WHAT THE EXERCISE ASKS —
Extract the data exactly, missing nothing.

INFORMATION SHOWN —
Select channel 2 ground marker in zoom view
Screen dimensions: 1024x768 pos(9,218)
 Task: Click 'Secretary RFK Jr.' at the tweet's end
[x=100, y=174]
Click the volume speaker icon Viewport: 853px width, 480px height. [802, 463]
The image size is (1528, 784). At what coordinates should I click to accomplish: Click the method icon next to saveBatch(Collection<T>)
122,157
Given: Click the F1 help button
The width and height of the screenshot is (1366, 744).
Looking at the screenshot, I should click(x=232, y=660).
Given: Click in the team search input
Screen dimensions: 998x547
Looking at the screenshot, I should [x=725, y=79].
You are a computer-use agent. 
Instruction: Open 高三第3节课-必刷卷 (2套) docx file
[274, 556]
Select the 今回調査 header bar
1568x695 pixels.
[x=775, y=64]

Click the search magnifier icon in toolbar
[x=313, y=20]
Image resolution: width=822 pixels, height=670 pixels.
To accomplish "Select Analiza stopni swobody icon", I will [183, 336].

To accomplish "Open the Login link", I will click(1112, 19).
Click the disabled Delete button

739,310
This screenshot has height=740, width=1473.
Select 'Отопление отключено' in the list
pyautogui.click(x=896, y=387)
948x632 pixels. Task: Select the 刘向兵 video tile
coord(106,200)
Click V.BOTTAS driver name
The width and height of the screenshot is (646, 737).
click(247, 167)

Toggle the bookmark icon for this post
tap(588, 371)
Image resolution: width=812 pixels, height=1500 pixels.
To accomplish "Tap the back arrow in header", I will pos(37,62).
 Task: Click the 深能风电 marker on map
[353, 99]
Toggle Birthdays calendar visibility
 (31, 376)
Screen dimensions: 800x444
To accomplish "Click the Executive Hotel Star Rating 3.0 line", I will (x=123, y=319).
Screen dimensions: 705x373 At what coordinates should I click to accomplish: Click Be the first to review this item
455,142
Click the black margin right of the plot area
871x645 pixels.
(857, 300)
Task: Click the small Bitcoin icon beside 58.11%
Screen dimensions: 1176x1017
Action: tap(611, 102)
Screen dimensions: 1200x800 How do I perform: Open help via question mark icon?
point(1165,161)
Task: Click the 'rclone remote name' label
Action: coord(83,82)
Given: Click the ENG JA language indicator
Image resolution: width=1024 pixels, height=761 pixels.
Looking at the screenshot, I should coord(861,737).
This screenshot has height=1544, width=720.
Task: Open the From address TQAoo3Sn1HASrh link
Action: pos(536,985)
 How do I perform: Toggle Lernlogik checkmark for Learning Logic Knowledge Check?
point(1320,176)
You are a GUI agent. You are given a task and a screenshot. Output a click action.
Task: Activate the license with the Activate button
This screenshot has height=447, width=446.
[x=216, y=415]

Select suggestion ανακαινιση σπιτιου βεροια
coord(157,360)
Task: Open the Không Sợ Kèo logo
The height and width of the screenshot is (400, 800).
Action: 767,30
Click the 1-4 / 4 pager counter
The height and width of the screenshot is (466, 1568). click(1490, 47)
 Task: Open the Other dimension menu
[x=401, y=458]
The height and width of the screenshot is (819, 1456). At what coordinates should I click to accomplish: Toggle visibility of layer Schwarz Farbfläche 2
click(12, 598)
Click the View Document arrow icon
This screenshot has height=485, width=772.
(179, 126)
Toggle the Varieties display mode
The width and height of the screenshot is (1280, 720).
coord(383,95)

REPLY TO THE TASK —
Select channel 2 ground marker in zoom view
Screen dimensions: 1024x768 pos(9,218)
 Task: Click 'Secretary RFK Jr.' at the tweet's end
[x=100, y=174]
Click the volume speaker icon Viewport: 853px width, 480px height. [802, 463]
The image size is (1528, 784). At what coordinates should I click to accomplish: Click the method icon next to saveBatch(Collection<T>)
122,157
Given: Click the F1 help button
The width and height of the screenshot is (1366, 744).
Looking at the screenshot, I should click(x=232, y=660).
Given: Click in the team search input
Screen dimensions: 998x547
Looking at the screenshot, I should [x=725, y=79].
You are a computer-use agent. 
Instruction: Open 高三第3节课-必刷卷 (2套) docx file
[274, 556]
Select the 今回調査 header bar
1568x695 pixels.
[x=775, y=64]

Click the search magnifier icon in toolbar
[x=313, y=20]
Image resolution: width=822 pixels, height=670 pixels.
To accomplish "Select Analiza stopni swobody icon", I will [183, 336].

To accomplish "Open the Login link", I will click(1112, 19).
Click the disabled Delete button

739,310
This screenshot has height=740, width=1473.
Select 'Отопление отключено' in the list
pyautogui.click(x=896, y=387)
948x632 pixels. Task: Select the 刘向兵 video tile
coord(106,200)
Click V.BOTTAS driver name
The width and height of the screenshot is (646, 737).
click(247, 167)

Toggle the bookmark icon for this post
tap(588, 371)
Image resolution: width=812 pixels, height=1500 pixels.
To accomplish "Tap the back arrow in header", I will pos(37,62).
 Task: Click the 深能风电 marker on map
[353, 99]
Toggle Birthdays calendar visibility
 (31, 376)
Screen dimensions: 800x444
To accomplish "Click the Executive Hotel Star Rating 3.0 line", I will (x=123, y=319).
Screen dimensions: 705x373 At what coordinates should I click to accomplish: Click Be the first to review this item
455,142
Click the black margin right of the plot area
871x645 pixels.
(857, 300)
Task: Click the small Bitcoin icon beside 58.11%
Screen dimensions: 1176x1017
Action: tap(611, 102)
Screen dimensions: 1200x800 How do I perform: Open help via question mark icon?
point(1165,161)
Task: Click the 'rclone remote name' label
Action: coord(83,82)
Given: Click the ENG JA language indicator
Image resolution: width=1024 pixels, height=761 pixels.
Looking at the screenshot, I should coord(861,737).
This screenshot has height=1544, width=720.
Task: Open the From address TQAoo3Sn1HASrh link
Action: pos(536,985)
 How do I perform: Toggle Lernlogik checkmark for Learning Logic Knowledge Check?
point(1320,176)
You are a GUI agent. You are given a task and a screenshot. Output a click action.
Task: Activate the license with the Activate button
This screenshot has height=447, width=446.
[x=216, y=415]

Select suggestion ανακαινιση σπιτιου βεροια
coord(157,360)
Task: Open the Không Sợ Kèo logo
The height and width of the screenshot is (400, 800).
Action: 767,30
Click the 1-4 / 4 pager counter
The height and width of the screenshot is (466, 1568). click(1490, 47)
 Task: Open the Other dimension menu
[x=401, y=458]
The height and width of the screenshot is (819, 1456). At what coordinates should I click to accomplish: Toggle visibility of layer Schwarz Farbfläche 2
click(12, 598)
Click the View Document arrow icon
This screenshot has height=485, width=772.
(179, 126)
Toggle the Varieties display mode
The width and height of the screenshot is (1280, 720).
coord(383,95)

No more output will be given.